Closing a credit card without careful consideration can carry unexpected credit score consequences. While eliminating unused accounts may feel like a tidy financial move, you risk increasing your credit utilization ratio and lowering the average age of your accounts—both critical factors in your FICO score.
Before you swipe “close account” on your banking app, it’s essential to understand how these mechanisms work together, and under what circumstances it actually makes sense to let go of an unused line of credit.
Your credit score is built on multiple pillars, but two stand out when it comes to account closures: credit utilization ratio impacts and average account age.

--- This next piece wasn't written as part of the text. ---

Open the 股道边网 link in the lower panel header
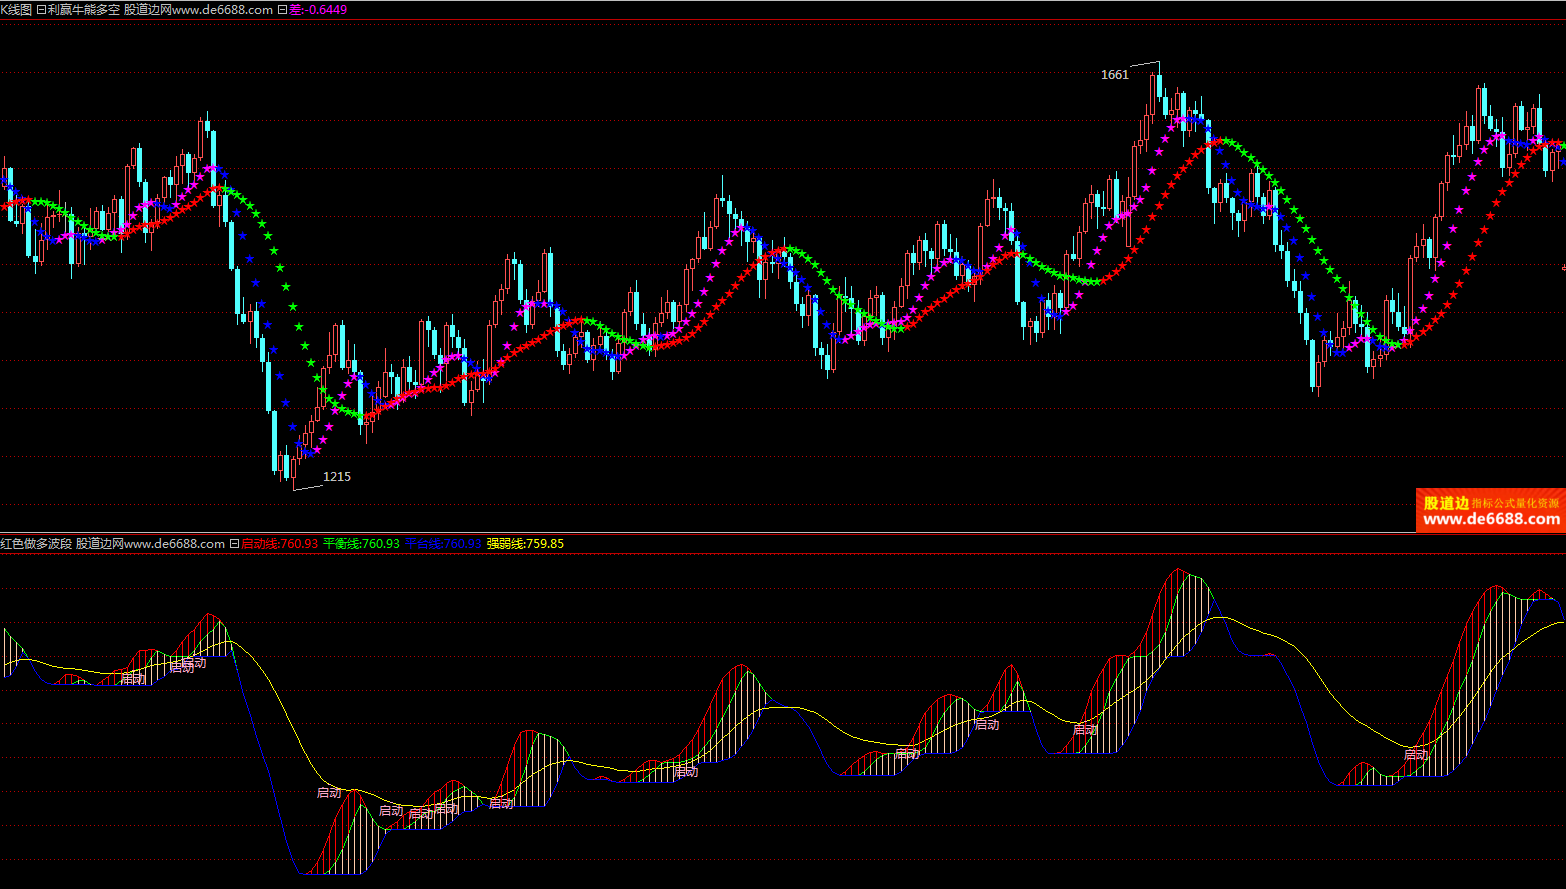 (x=150, y=544)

The credit utilization ratio measures how much available credit you’re using, and it accounts for approximately 30% of your FICO score. If you carry $2,000 in balances across all cards and have $10,000 in total limits, you’re using 20% of your available credit.

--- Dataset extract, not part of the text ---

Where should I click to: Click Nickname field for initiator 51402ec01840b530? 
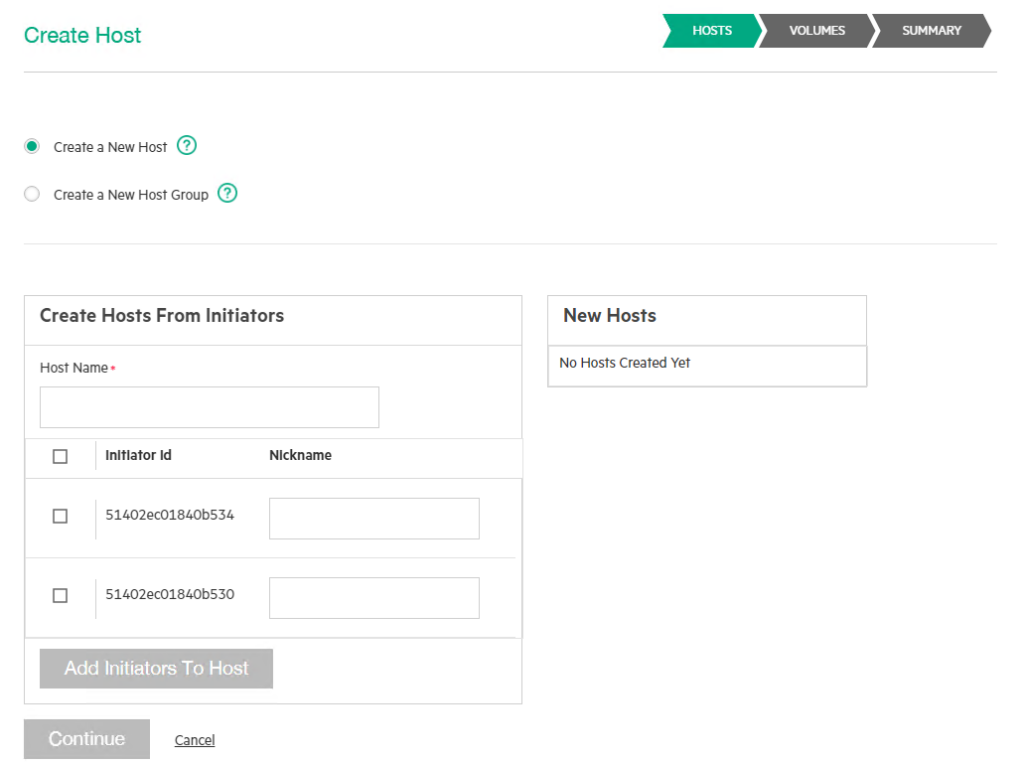(x=374, y=597)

Imagine you close a card with a $3,000 limit. Suddenly your total available credit drops to $7,000, and that same $2,000 balance now represents a 29% utilization ratio. At that level, many scoring models will view your usage as risky and may lower your score as a result.
Another factor is the average age of your accounts. Long-held credit cards act as proof of a solid borrowing history. When you close an older card, you shorten the weighted average of your account history, potentially cutting into your creditworthiness.
Even if you decide to retain an unused card, you still need a management strategy to prevent inactivity penalties. Set up a small recurring payment—such as a streaming subscription or utility bill—and pay it off automatically each month. This keeps your account alive without adding risk to your budget.
Monitor annual and hidden fees carefully. Annual notices can slip into fine print, and an unexpected fee can turn a free card into a costly one. Mark renewal dates on your calendar to re-evaluate card benefits at least once a year.
Finally, perform frequent reviews of your credit reports—ideally through free annual reports from the major bureaus. Tracking changes ensures you catch any unexpected closures, errors, or unauthorized accounts before they harm your score.
Closing unused credit accounts can be a smart move when fees, overspending risk, or simplification outweigh the benefits of available credit and account age. However, closing cards without a clear strategy often leads to higher utilization ratios and shorter credit histories—both of which can erode your credit score.
By following a methodical checklist, using selective downgrades, and keeping low-cost accounts active, you can maintain a strong credit profile while eliminating unnecessary complexity. In the end, the decision to close should be driven by both your financial goals and the impact on your overall credit health.